Dias de guerras e contradições. Relato dispare que a mídia vem acompanhando com todos os aspectos que envolvem as inexistentes “Politicas de Cultura” do Estado do Rio Grande do Sul. O momento ganha um destaque: a morte de um líder cultural.

Entretanto a notícia surge com toda força guerreando a nossa provisória percepção. A economia gaúcha produz muita riqueza e uma massa enorme de excluídos é mantida calada sobre o cotidiano. A direita está aí, viva e dominante. Sua ideologia social é bem maior do que pensávamos. À esquerda esta liquecendo, ou liquidada, ou morrendo. Vivemos numa era em a Petrobra financia o anarquismo. A sociedade gaúcha nas suas entranhas faz o mesmo movimento, o seu modus vivendi é: mudar para manter.

O trabalho desenvolvido pelo Pilla Vares abriu o reino do incomensurável. Descerrou a cortina do medo, do horror, do terror, da dor e descobriu a melancolia infinita que é incutida nos homens e mulheres do Rio Grande do Sul. Nesse contexto, Pilla vares ao exprimir uma concepção de cultura centrada na democracia, deixou transparecer a sua personalidade multifacetária, eclética de pensador, que contribuiu de diversas maneiras para a reflexão e a história, não somente da cultura, como da arte em geral e da sociedade gaúcha.
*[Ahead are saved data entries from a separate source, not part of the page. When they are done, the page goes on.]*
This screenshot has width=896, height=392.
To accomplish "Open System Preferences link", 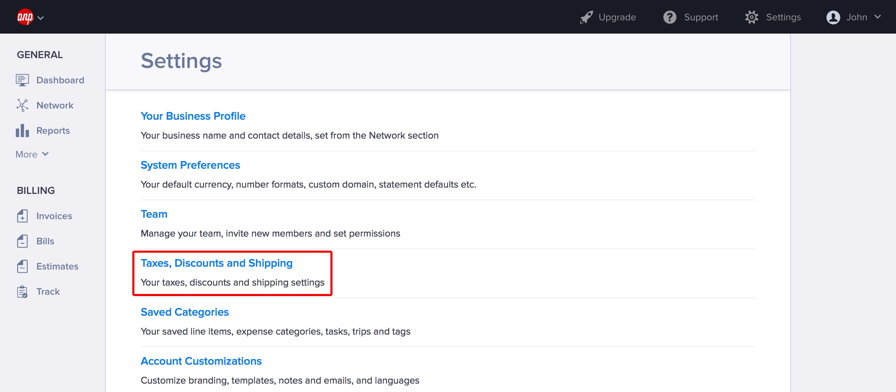I will click(x=190, y=165).
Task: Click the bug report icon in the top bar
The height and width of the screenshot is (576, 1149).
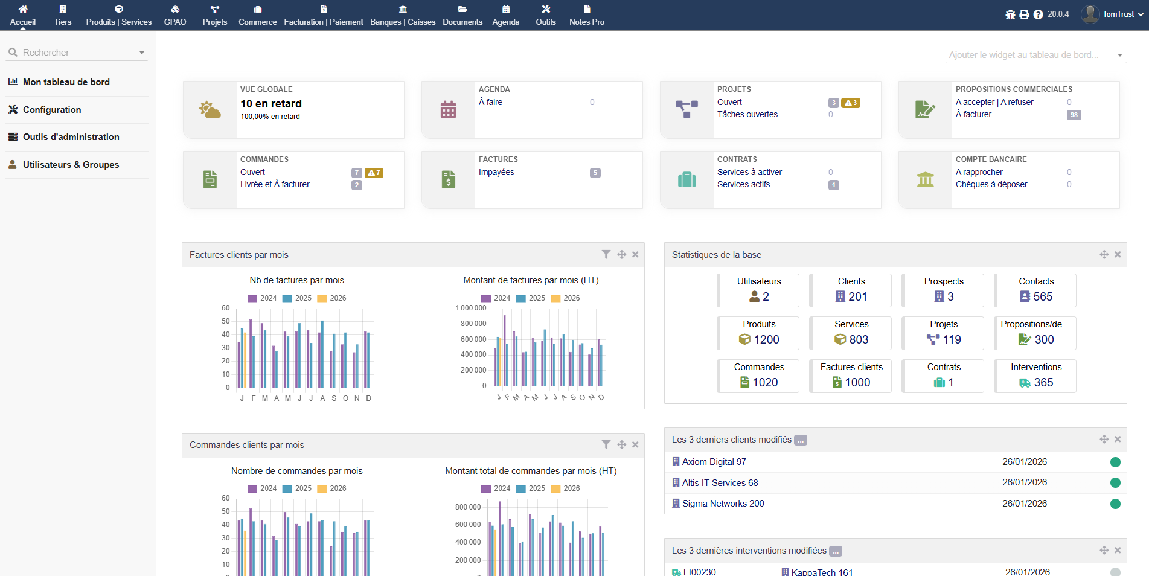Action: tap(1010, 13)
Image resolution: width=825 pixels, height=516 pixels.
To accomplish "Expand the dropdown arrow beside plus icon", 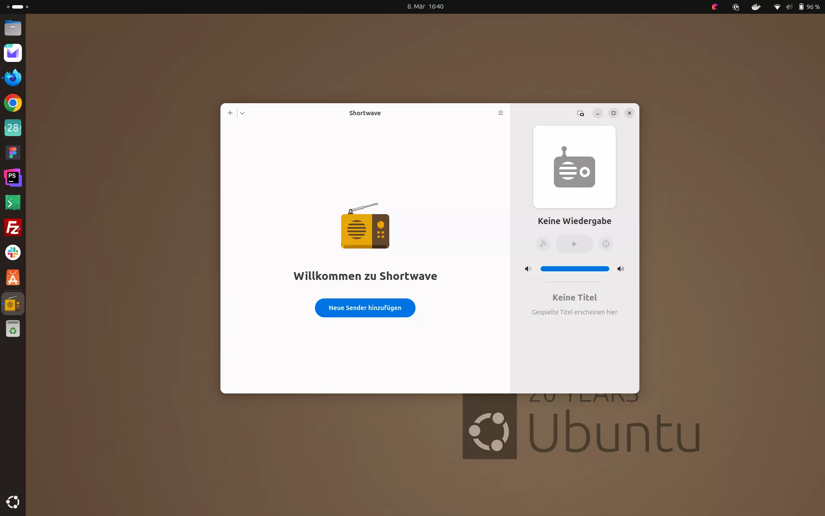I will (242, 113).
Essa influência é evidente na composição de sua obra. Por obra entendo trabalho, construção, consistência, produto, comunicação, estrutura. Obra é a materialização de trabalho, a forma de inserção do homem no espaço de inauguração de uma nova história. Num enquadre temporal, histórico e social, esse repertório foi edificado por Pilla Vares.

No entanto hoje somos acometidos de crise. O niilismo estratégico de uma benevolência dos atuais “Gestores de Cultura” é a passividade do morto sem morte. Não podemos prever como viável a conjuntura da correlação política interna dos governos. Entretanto, com Pilla Vares, eram abandonadas certas conversações e ele nos proporcionava um pouco de possível.
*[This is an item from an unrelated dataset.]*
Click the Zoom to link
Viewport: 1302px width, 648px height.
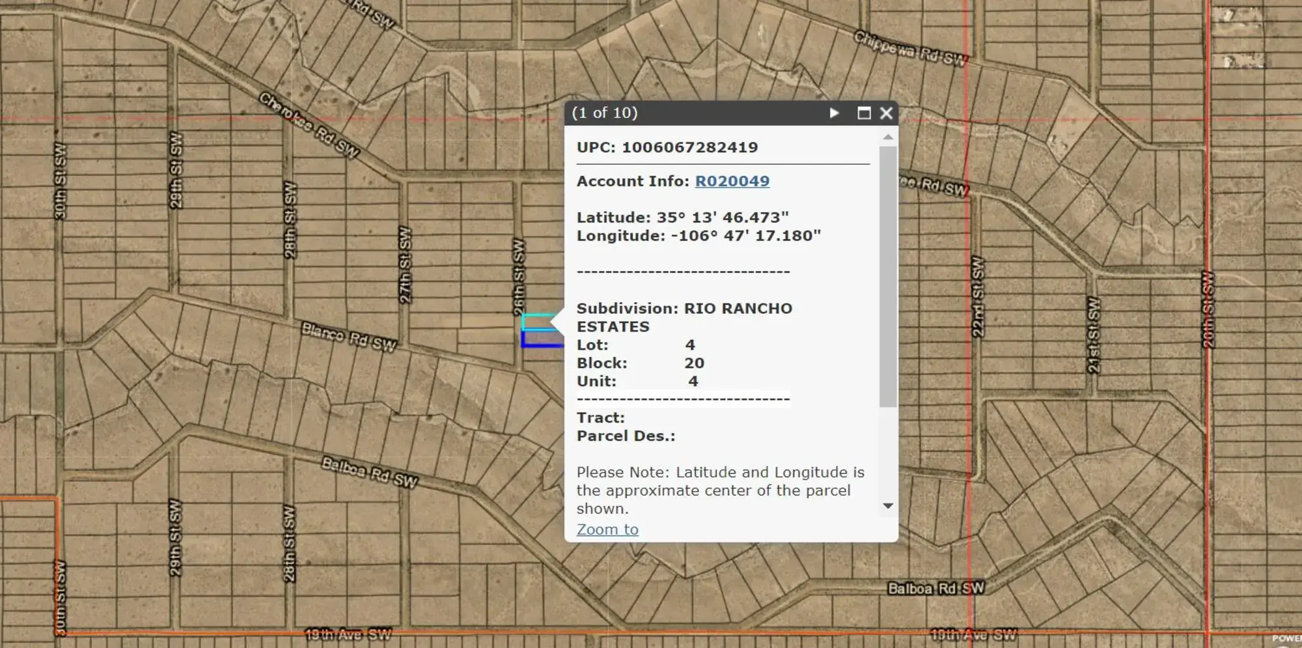coord(607,529)
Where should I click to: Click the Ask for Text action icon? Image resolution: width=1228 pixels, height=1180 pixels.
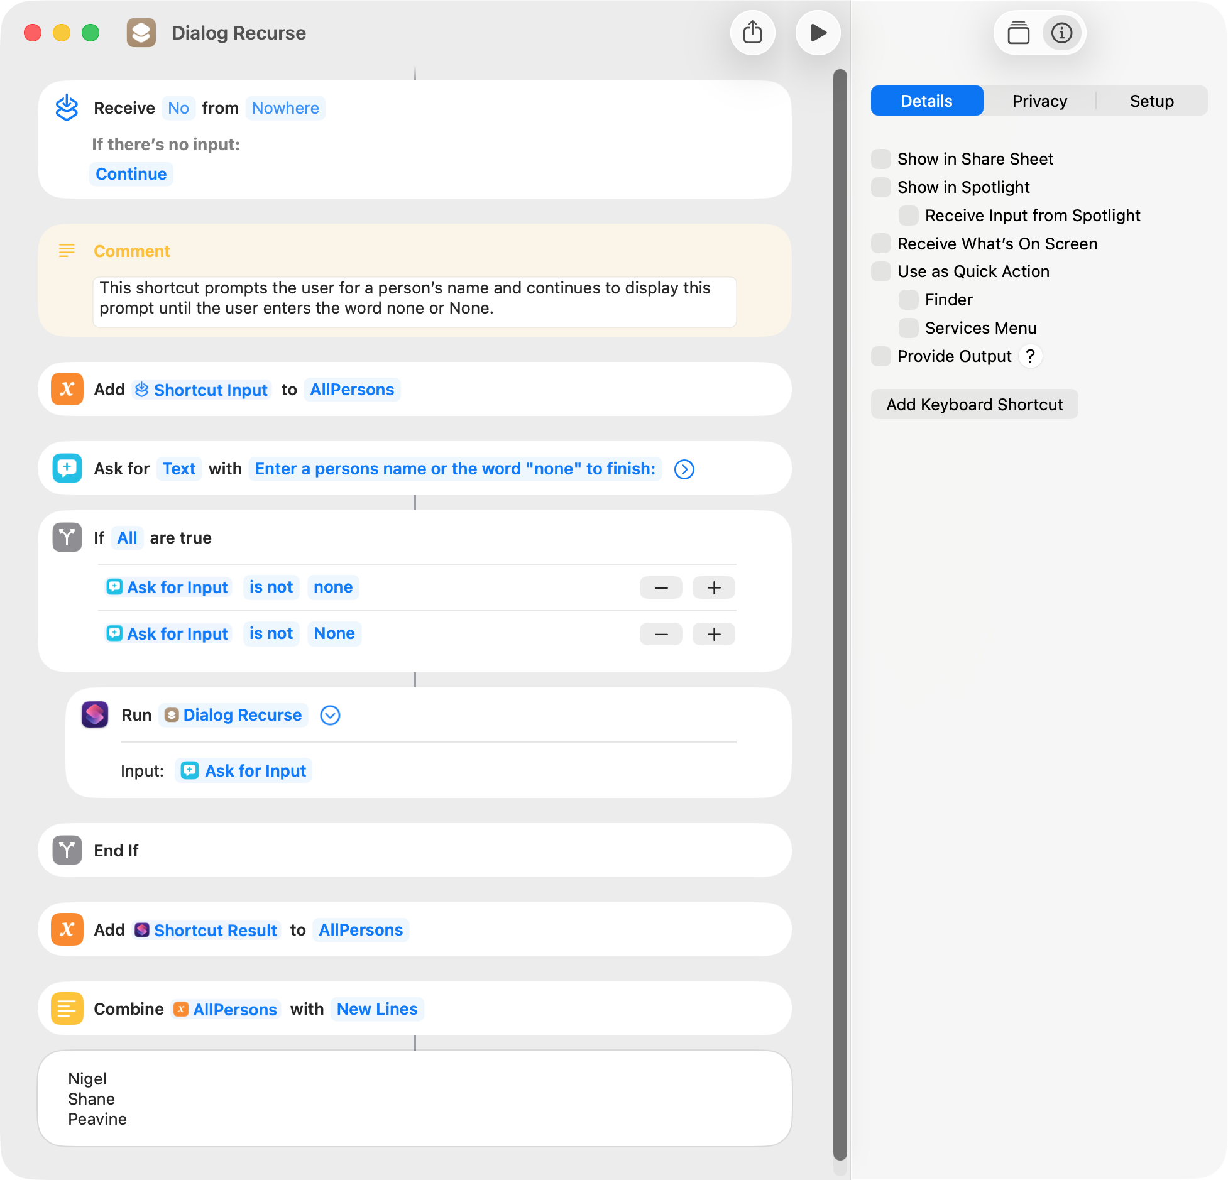click(67, 468)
Hoje os nossos “Gestores de Cultura”, nada têm a dizer, nada a comunicar. Os resultados de suas ações são a miséria e o espólio. A verdade é que atualmente no Estado do Rio Grande do Sul se convive com desigualdades econômicas, sociais e culturais que não poderíamos aceitar como viável num regime democrático. Talvez somente a morte, pode pôr um ponto final a esta lógica genocída e reconciliar uma sociedade civil desmoralizada. Não conheci profundamente o Pilla Vares, mas sempre o reconheci. Já sentimos a sua falta.